Issue 11223

Dataset API object and DatasetFactory might be not compatible

11223
Reporter: jcuadra
Type: Bug
Summary: Dataset API object and DatasetFactory might be not compatible
Priority: Blocker
Resolution: Fixed
Status: Closed
Created: 2012-05-22 16:28:14.678
Updated: 2013-12-16 17:51:01.981
Resolved: 2012-05-23 11:28:02.404
        
Description: The problem is as follows, going to explain it step by step.

On the DatasetWSClientITests there is a test which checks that the "hosting" relation is persisted and brought back in a subsequent GET request.
==========================

1)    writableDataset.setHostingOrganizationKey(hostingOrganization);
2)    writableDataset.setOwningOrganizationKey(owningOrganization);
3)    UUID key = getClient().create(writableDataset);

4)    Dataset obj = getClient().get(key);
7)    Assert.assertNotNull(obj.getHostingOrganizationKey());
8)    Assert.assertNotNull(obj.getOwningOrganizationKey());

=======
the tests where failing at 7) and took me a time to discover the cause and this is what Im seeing inconsistent

=======
DatasetFactory is NOT setting the hosting organization anywhere. The only thing is a comment left:

    // can't set the hosting organization, we need to know the technical installation agent

which does not do any further activity
(http://code.google.com/p/gbif-registry/source/browse/trunk/registry-service/src/main/java/org/gbif/registry/service/factory/DatasetFactory.java#119)

I am not sure why is this completely overlooked as its of vital importance in our factory conversion.


=========
In another issue, in the same DatasetFactory we have the build(Agent) method which calls the getHostingOrganization() which is particularly confusing to me because getHostingOrganization() does the following:

1. it first checks if there is an entity that SERVES the dataset (presumably a TECH_Install SERVES a DS, i think)

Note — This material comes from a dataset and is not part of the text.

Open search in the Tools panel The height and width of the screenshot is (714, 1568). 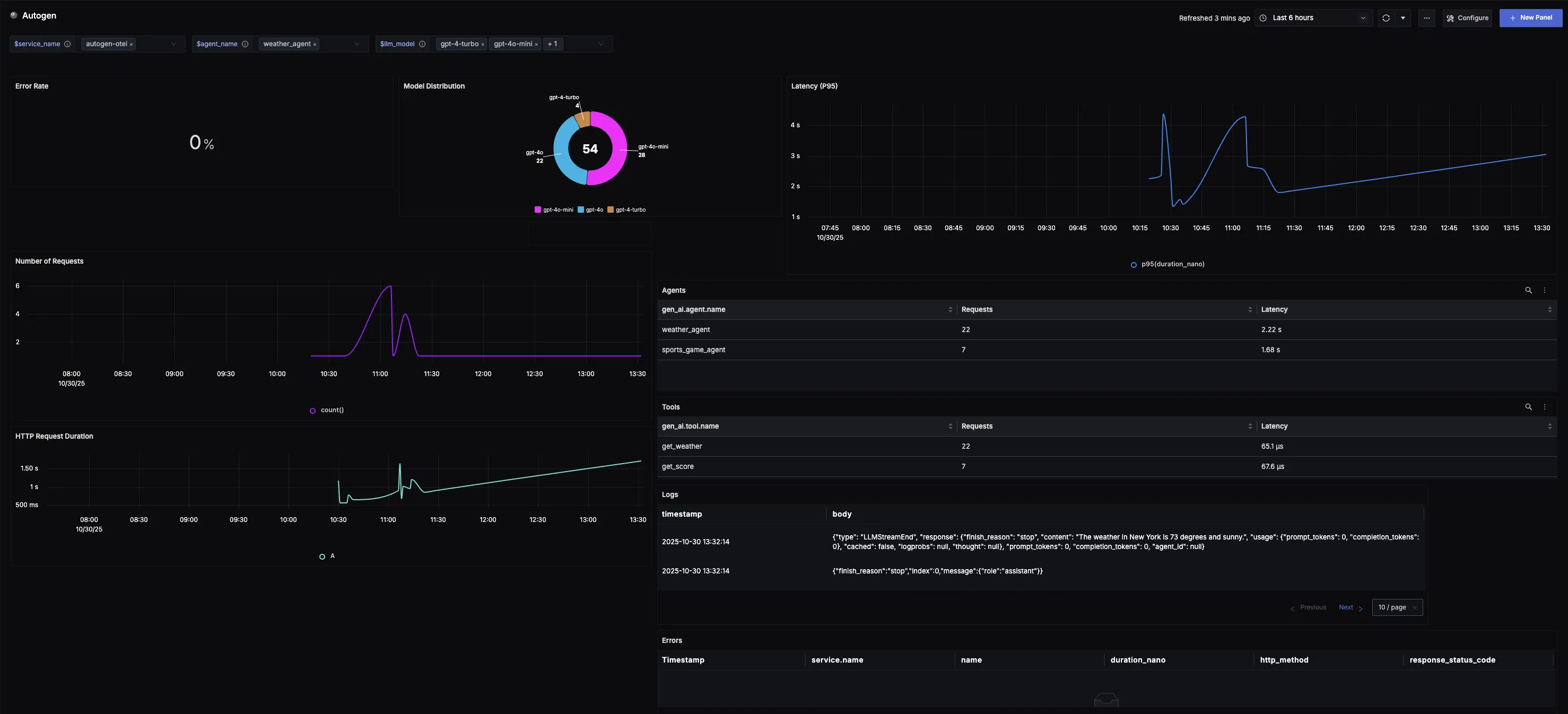1528,407
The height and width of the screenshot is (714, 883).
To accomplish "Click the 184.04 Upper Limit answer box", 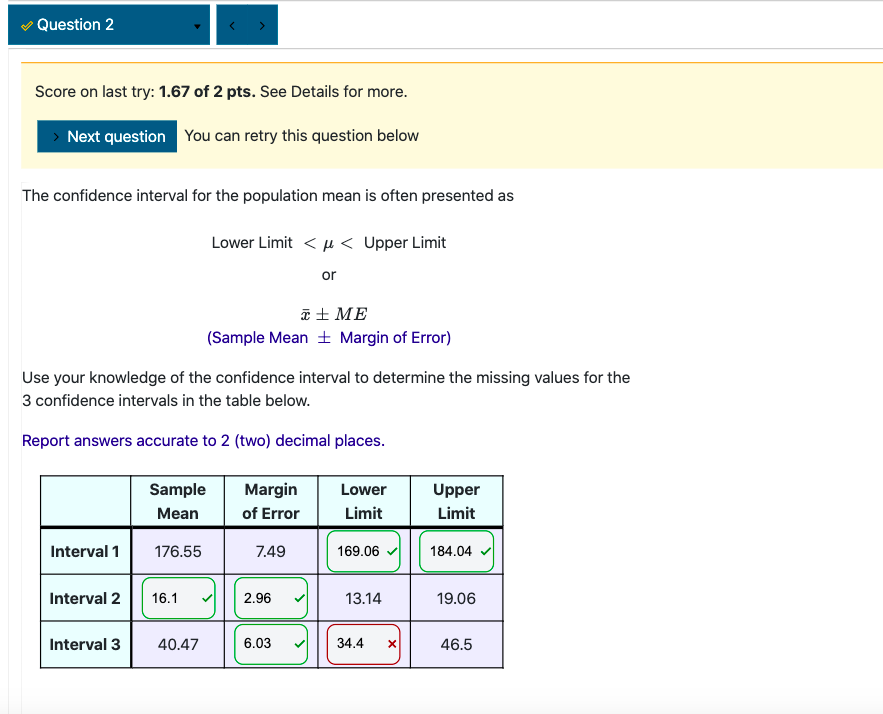I will 456,551.
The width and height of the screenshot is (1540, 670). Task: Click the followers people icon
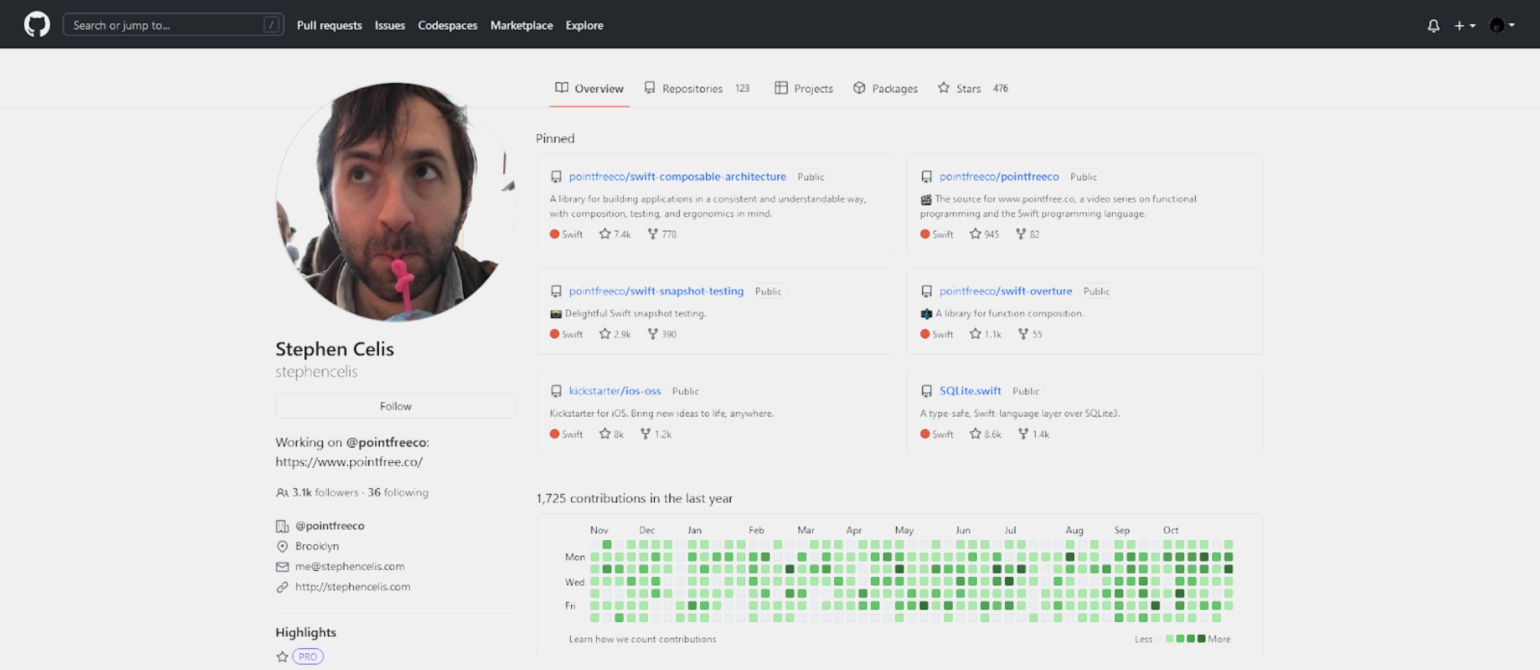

2. Then it goes and gets the Organization that hosts that TECH_Install.  Returns the UUID of this organization.


This seems good logic, but this is forcing us to always have a triangle, as in:

TechInstallXYZ SERVES datasetKLM
OrganizationABC HAS_INSTALLATION TechInstallXYZ

which I am not sure is the way to go? Shouldnt it be possible to link straight a Dataset with its "hostingOrganization" straightforward? We have documented this possiblity at http://dev.gbif.org/wiki/display/POR/Agent+types+and+relations in where we could just have

OrganizationABC SERVES datasetKLM


]]>
    


Author: trobertson@gbif.org
Created: 2012-05-22 16:34:20.878
Updated: 2012-05-22 16:34:20.878
        
One thing to consider.  Can a dataset exist but not be tied to a technical installation at all?
E.g. an undigitized collection
    


Author: jcuadra@gbif.org
Created: 2012-05-22 16:51:47.22
Updated: 2012-05-22 16:51:47.22
        
I think I didn't offer any solutions, but I would support the

A) idea of having the possibility to link a hostingOrganization straight to the Dataset. This won't make us change the API at all.

Otherwise, I think we would need to include a hostingTechnicalInstallation attribute on the WritableDataset API object as well, as this would be the only way to reach to its hostingOrganization (under the current factory implementation) **BUT** we have these Dataset which have been registered by the likes of Ireland and UK using their own scripts (http://gbrds.gbif.org/browse/agent?uuid=51E25910-C7B5-11DE-B279-E8B0507C4765) and they are not linked to any technicall isntallation (Tim: so its a yes to your question)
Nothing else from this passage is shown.